Schlagzeilen statt Siesta
Wie die Spanien-Korrespondenten der ARD ihre Beiträge für die „tagesschau“oder den „weltspiegel“erstellen
Seit knapp 50 Jahren berichten sie aus Spanien für den öffentlichrechtlichen Rundfunk in TV, Radio, Online sowie in Social Media: Die Korrespondenten des ARDStudios in Madrid feiern 2024 Jubiläum. In der Berichterstattung decken sie neben der Iberischen Halbinsel auch das britisches Überseegebiet Gibraltar und Andorra sowie die nordafrikanischen Maghreb-Staaten Algerien, Marokko und Tunesien ab. Auch die Sender 3sat, PHOENIX, ARTE und Deutsche Welle sowie die Dritten Programme nutzen das Korrespondentennetz der ARD.
Doch woher kommen eigentlich die Informationen für die Beiträge, die zum Beispiel in der „ tagesschau“, in den „ tagesthemen“, beim „ Weltspiegel“, im Morgenoder Mittagsmagazin, laufen? Und Dokumentationen, die meist nicht nur die touristische Sonnenseite und Lieblings-Urlaubsdestinationen der Deutschen beleuchten.
Das erklärt ARD-Korrespondent Sebastian Kisters im Rahmen der Aktion „ Mitmischen“, bei der er Zuschauer via Videokonferenz durch die Redaktion führt und an einem Produktionstag teilhaben lässt. „ Ich arbeite gerne hier“, sagt der gebürtige Nordrhein-Westfale, während er die Teilnehmenden durch das schmucke historische Fachwerkhaus unter Denkmalschutz in der Calle de Serrano, einer beliebten Einkaufsstraße im nördlichen Zentrum Madrids, führt. Und dabei auch die Kollegen vor Ort kurz vorstellt.

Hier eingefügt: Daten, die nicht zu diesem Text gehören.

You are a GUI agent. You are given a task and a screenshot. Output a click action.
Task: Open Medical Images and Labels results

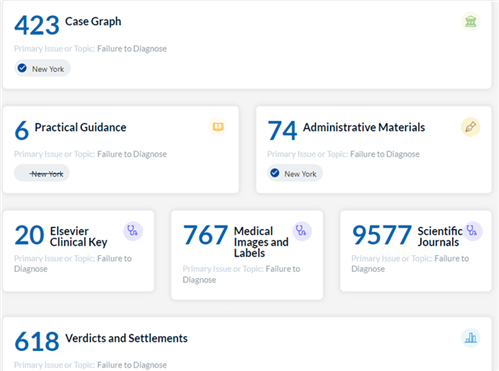[x=261, y=242]
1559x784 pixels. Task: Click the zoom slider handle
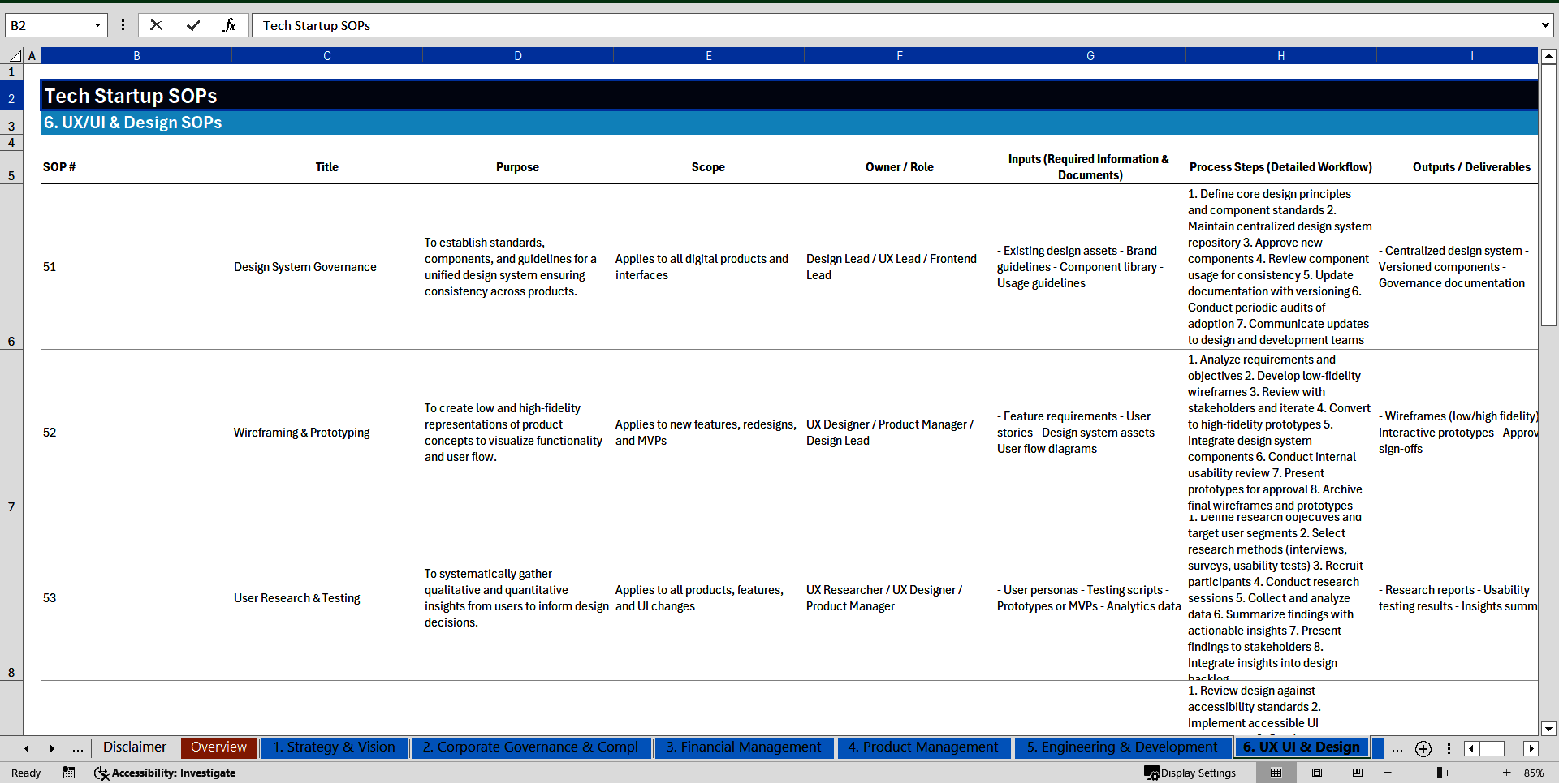click(1440, 773)
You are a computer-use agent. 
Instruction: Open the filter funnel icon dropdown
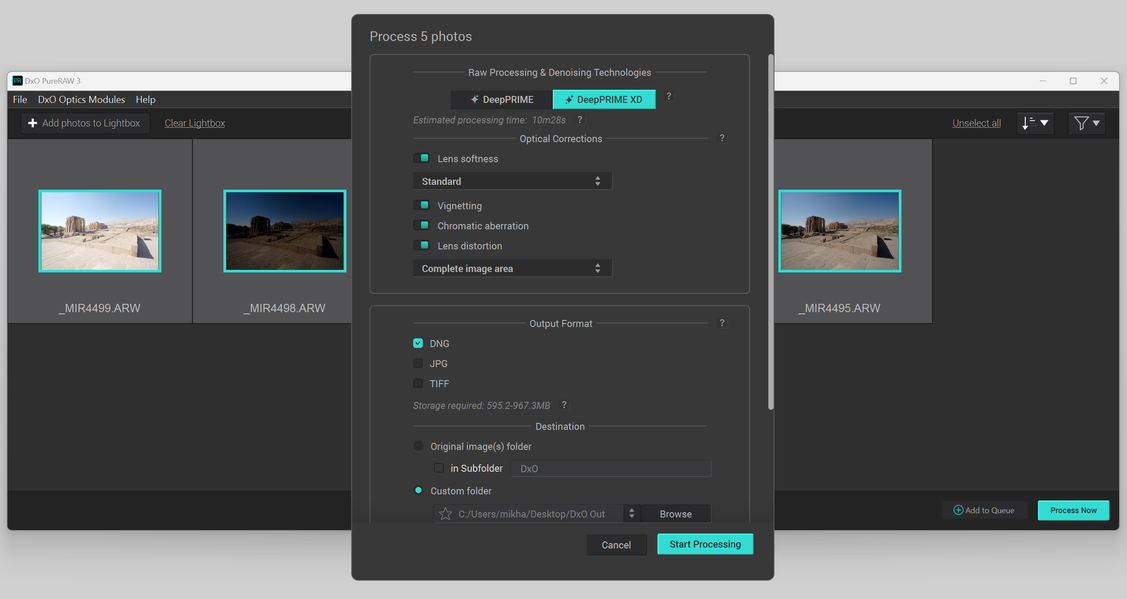(x=1087, y=123)

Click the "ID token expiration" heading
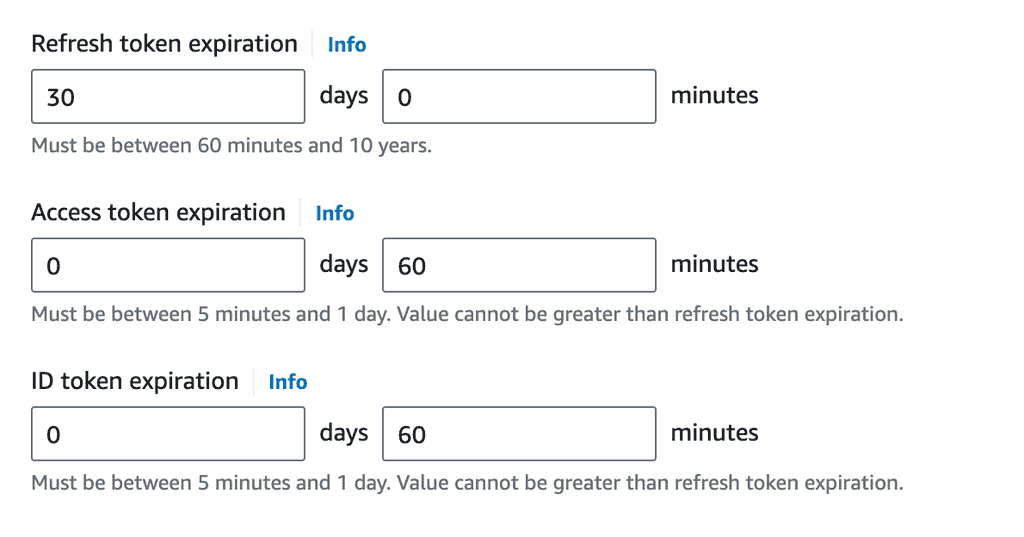point(135,381)
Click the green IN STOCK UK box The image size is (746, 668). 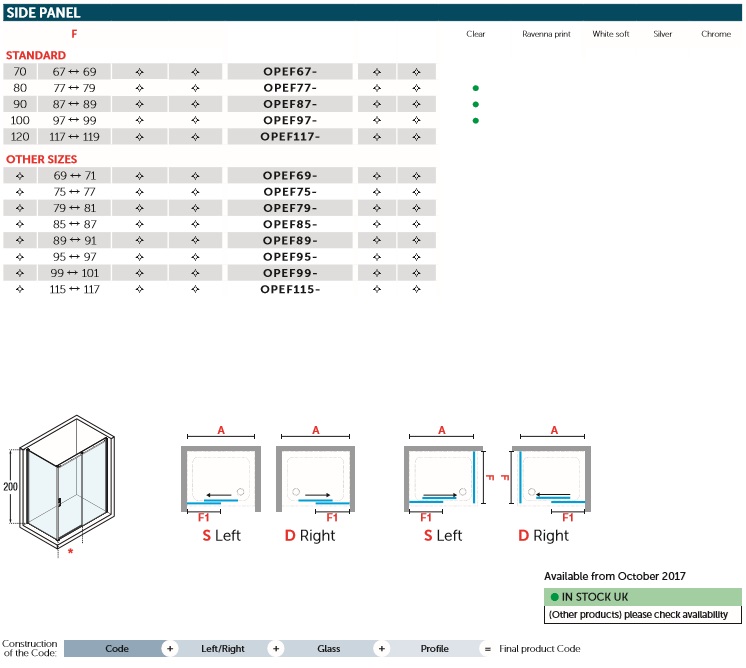click(644, 596)
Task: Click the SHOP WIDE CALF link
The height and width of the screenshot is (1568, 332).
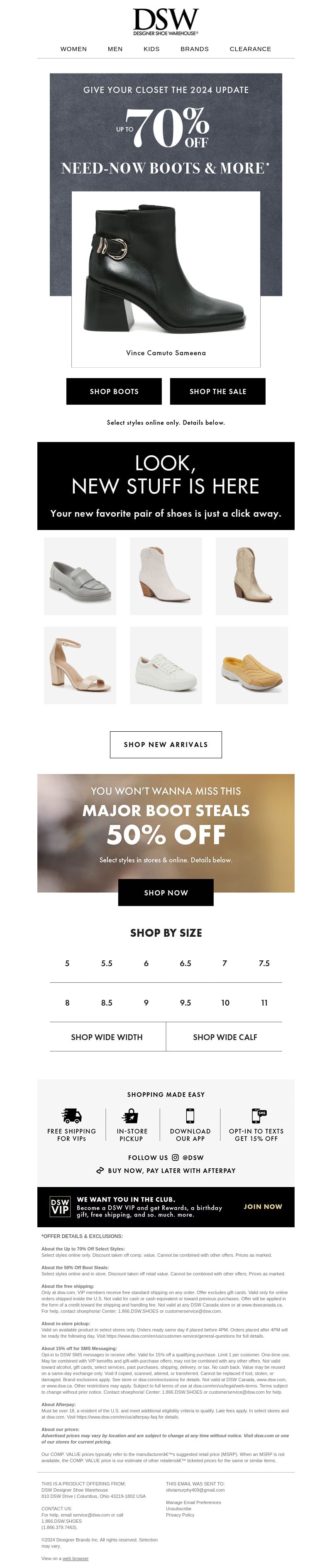Action: pos(225,1037)
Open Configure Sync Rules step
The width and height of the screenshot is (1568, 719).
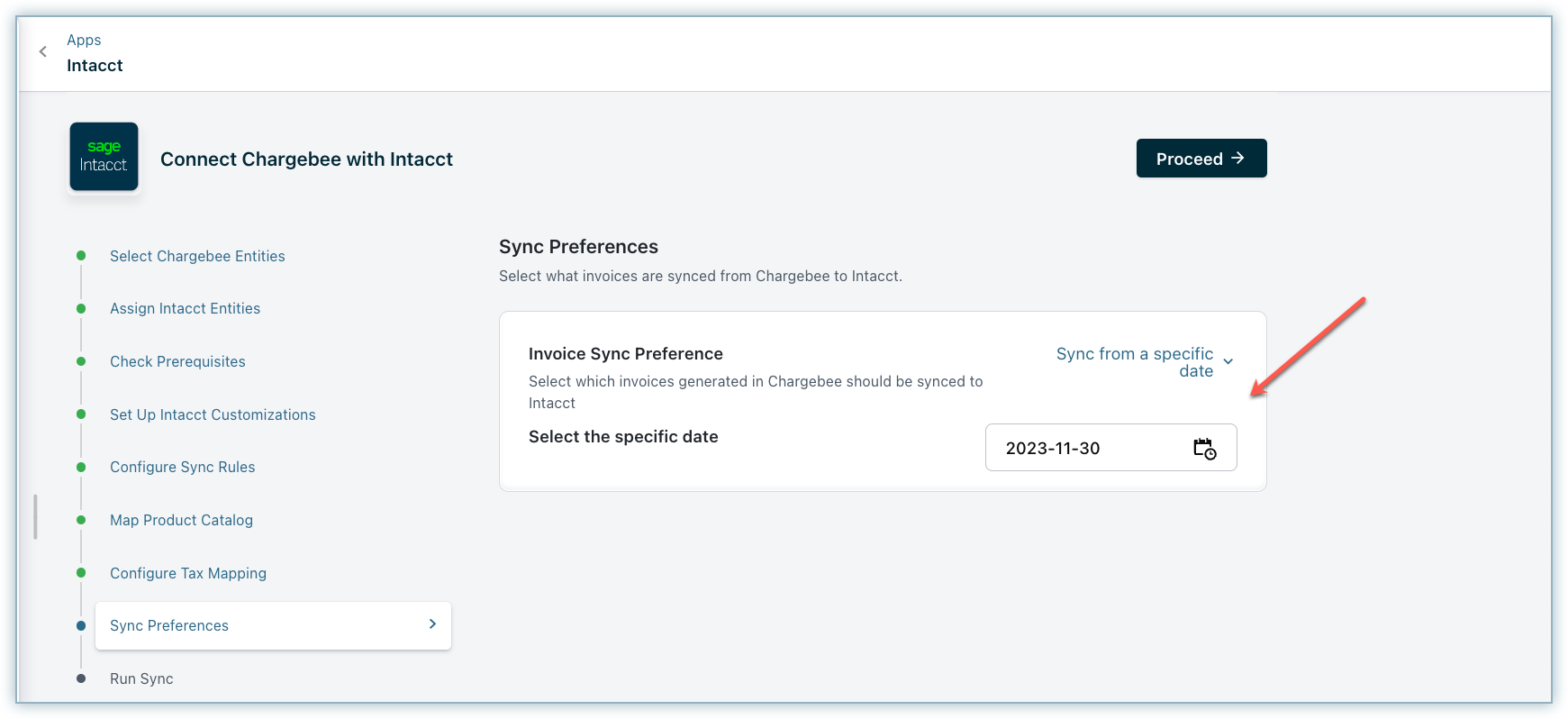click(182, 467)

Da ist Luis, Producer und Sprachgenie im Team – neben Deutsch und Spanisch spricht und übersetzt er auch Portugiesisch, Holländisch und Französisch. Und Maximilian, der gerade Details zu „ El Gordo“, der spanischen Weihnachtsziehung, für einen tagesschau.de-Artikel recherchiert, während Kollegin Silke weitere Infos für einen Beitrag über einen Schweinefleisch-Skandal in Nordspanien in Erfahrung bringt.
Zusammen mit den Korrespondentinnen Kristina Böker, Franka Welz und seinem Team hat Kisters, der seit Sommer 2022 als Korrespondent für die ARD aus Spanien und den Maghreb-Staaten berichtet, sich zum Auftrag gemacht, „ fremde Lebenswirklichkeiten, auch ohne Krisenanlässe und fernab kultureller Klischees“abzubilden.
Die Korrespondenten, die jeweils von den Landesrundfunkanstalten der ARD in die Auslandsbüros entsandt werden, sind in der Regel fünf Jahre vor Ort. So genannte Stringer, Redaktionsassistenzen, die oft übers Berichtsgebiet verteilt sitzen, unterstützen das zehnköpfige Team in Madrid bei den Recherchen und liefern immer wieder auch Geschichten aus ihrem lokalen Netzwerk.
Sebastian Kisters erzählt schmunzelnd, dass ihm als Auslandskorrespondent in einer Urlaubsdestination gerne unterstellt werde, dass man Beiträge vom Strand aus erledige. Mancher Anrufer denke, er mache einen noch nie gehörten Witz, wenn er fragt: „ Können wir jetzt anrufen oder macht ihr gerade Siesta?“, so Kisters. „ Die wohl nicht ganz neidfreie Vorstellung der Kollegen in Deutschland, wir würden dort arbeiten, wo andere Urlaub machen, hören wir natürlich oft.“Dabei läge Madrid zum einen gar nicht am Meer, zum anderen stünden die drei Korrespondenten durchaus unter Druck: immer auf Abruf, um gegebenenfalls bei Ereignissen, die die Menschen in Deutschland interessieren, möglichst schnell und live vor Ort berichten zu können.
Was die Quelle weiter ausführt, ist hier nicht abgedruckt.